Consequently, there is 96.7 million square feet of industrial construction underway, nearly half of it speculative, with an average building size of 360,000 square feet. The JLL Big Box Outlook Report featuring the Velocity Index cites five key trends that are shaping the industrial big box market in 2013 — and creating markets that are winners and losers.


1. WHO: At the top of the list of industries fueling demand is retail, especially e-commerce retail players, followed by the logistics, distribution and manufacturing sectors. Retail (traditional retailers through consumer non-durables) accounts for more than one-third of total demand, with most concentrated in the Northeast — particularly New Jersey and Philadelphia.

“With e-commerce sales expected to more than double over the next four years, we anticipate increasing demand for highly specialized facilities,” says Craig Meyer, president of industrial brokerage at JLL. “We are seeing a number of major retailers in the market looking for mega-fulfillment centers of more than two million square feet near large population centers — especially in the major logistics markets of Pennsylvania, New Jersey, Atlanta, Chicago and, of course, the Inland Empire.”

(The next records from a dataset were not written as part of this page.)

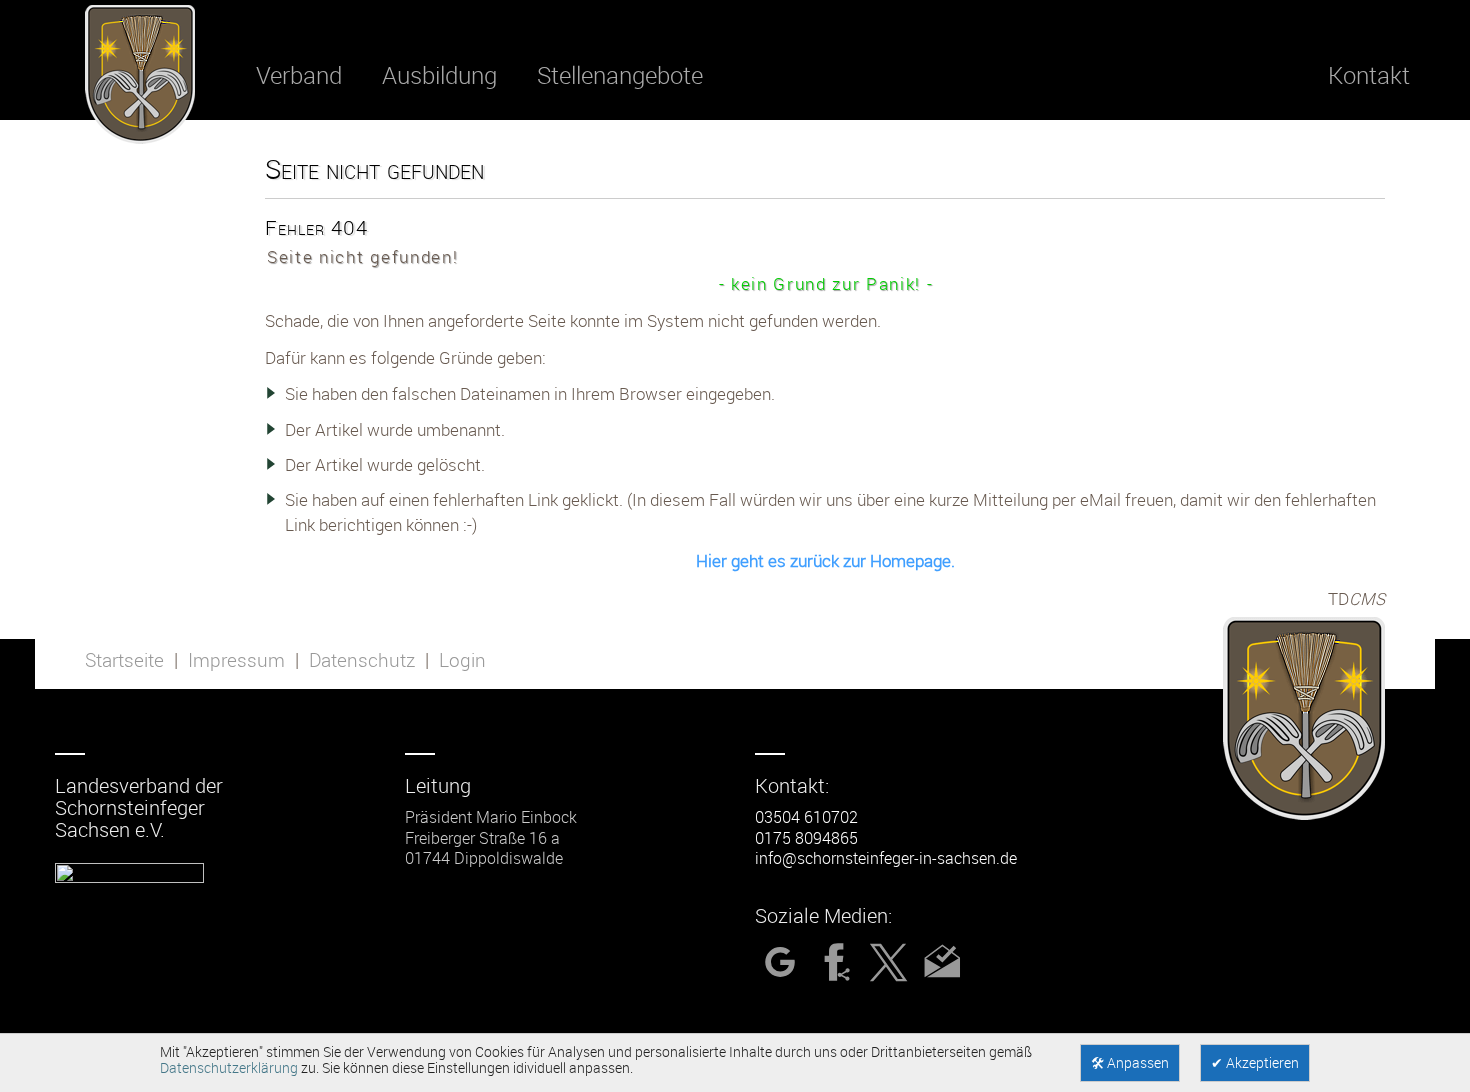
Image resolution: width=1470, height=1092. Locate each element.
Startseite (124, 660)
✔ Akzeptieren (1255, 1063)
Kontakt (1369, 75)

2. WHAT: A resurgence in activity of distribution space users has manifested in rising demand in two primary categories:the 250,000- to 499,999-square-foot range, and in facilities of more than 1 million square feet. Together these two categories comprise more than half of the requirements from tenants in the marketplace.

3. WHEN: There have been 14 consecutive quarters of positive net absorption nationally, bringing vacancy rates down. Construction activity began to increase during the first half of 2012, and much of this stemmed from committals prior to groundbreakings. More speculative development is currently underway.

4. WHERE:Traditional distribution corridors nationwide are showing strong market conditions, but the Northeast is seeing the majority of activity. Five of the top six industries with space needs are looking in this region, with many companies seekingspaces in excess of 1 million square feet. In the Midwest, however, tenant requirements on a square footage basis are down by 26 percent, owing to robust leasing activity in quarters past.

“The Northeast is home to 55 million people, and this is appealing to retail distributors that want access to the lucrative market that a mega-population offers: an expansive consumer base and an existing, intricate logistics infrastructure,” says Aaron Ahlburn, director of research for JLL Americas Industrial & Retail. “Larger blocks of functional space are also more readily available here than in the neighboring Midwest, meaning tenants in New Jersey have more choice as opposed to facing competition for fewer large space options in Chicago.”

5. WHY: “It’s no surprise that the retail sector comprises more than a third of our growth,” observes Meyer. “The demand from e-commerce is shaping the market more than ever before and is influencing the requirements of both users and the institutional investors who make speculative construction possible.”